Nutrition of Cassava Flour
But how does it stack up nutritionally? It’s an important source of nutrition for many people all over the world, but is it the best choice for someone who has access to a wide array of other flours?
That depends on what you’re comparing it to. If you’re measuring it up against all-purpose white flour, it’s nutritionally superior. White wheat flour has been refined and stripped of fiber, protein, vitamins and minerals. Cassava flour provides more protein and fiber than white flour, according to data from the USDA National Nutrient Database.
Whether it beats out the vitamin and mineral contents of white flour depends on whether or not it has been enriched or had synthetic nutrients added to it.
In comparison to whole-wheat flour and common gluten-free flours, including almond, brown rice and chickpea flours, cassava doesn’t fare as well. Cassava doesn’t provide any protein, but whole wheat, brown rice and chickpea flours are rich sources with between 7 to 22 grams per 100 grams of flour.
Cassava flour has more fiber than rice flour but less than whole wheat and chickpea flours. Cassava flour is lower in vitamins and minerals than enriched white flour, whole-wheat flour, chickpea flour and brown rice flour.
Cassava Poison Risk
You may have heard warnings that you should avoid cassava because it’s poisonous. However, this is both true and false. The plant does indeed contain cyanogenic glycosides, which are chemical compounds that are present in more than 2,000 plant species, according to the Centre for Food Safety of the Government of Hong Kong Special Administrative Region.
On their own, these compounds are not very harmful, but when they are broken down during digestion, they release hydrogen cyanide, which is toxic to humans and other animals.

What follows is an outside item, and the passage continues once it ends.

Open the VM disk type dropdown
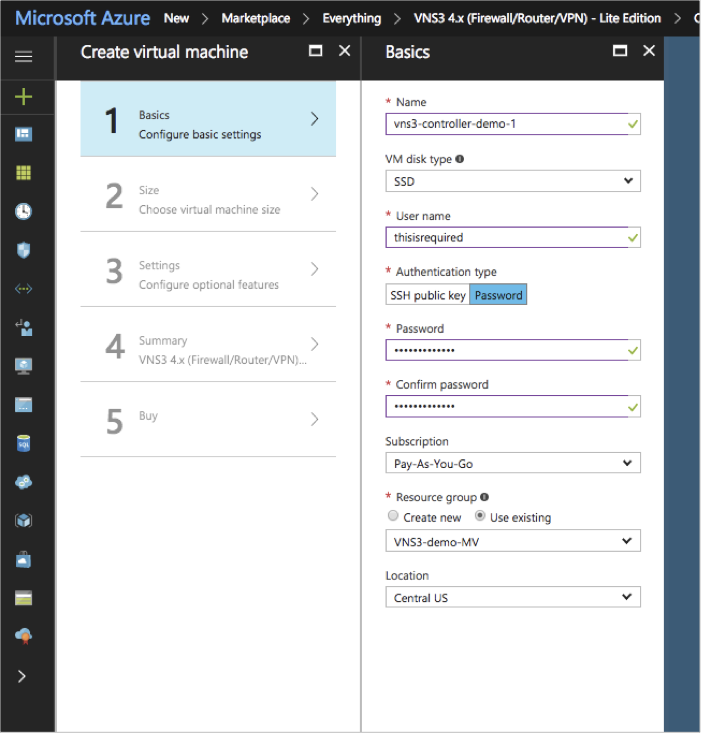Screen dimensions: 701x733 512,182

How much of these compounds cassava has depends on the type. Sweet cassava is relatively low in them, with less than 50 milligrams per kilogram, whereas bitter cassava contains significantly higher amounts — more than 400 milligrams per kilogram. The USDA warns that bitter cassava should not be eaten raw, but it is OK to eat it cooked.
Should You Eat It?
Most commercial cassava flour has been properly processed to remove the harmful glycosides and carries no risk of cassava poisoning.
According to the Centers for Disease Control and Prevention, that involves soaking the roots in water for several days, then drying them in the sun or roasting them. After that, the outer covering is removed and the roots are ground into flour. If any of these steps are not thoroughly executed, the levels of cyanogenic compounds remain high.
Although rare, there have been cases of cyanide poisoning from improperly processed cassava flour. Manufacturers can test their products before they reach the consumer to ensure safety. When choosing a product, check to see that this testing has been performed.
From a nutritional standpoint, cassava flour isn’t your best choice. It’s high in carbohydrates but low in fiber and protein compared to alternatives. Whenever possible, choose alternative flours with higher nutritional value, such as brown rice, chickpea, almond and coconut flours.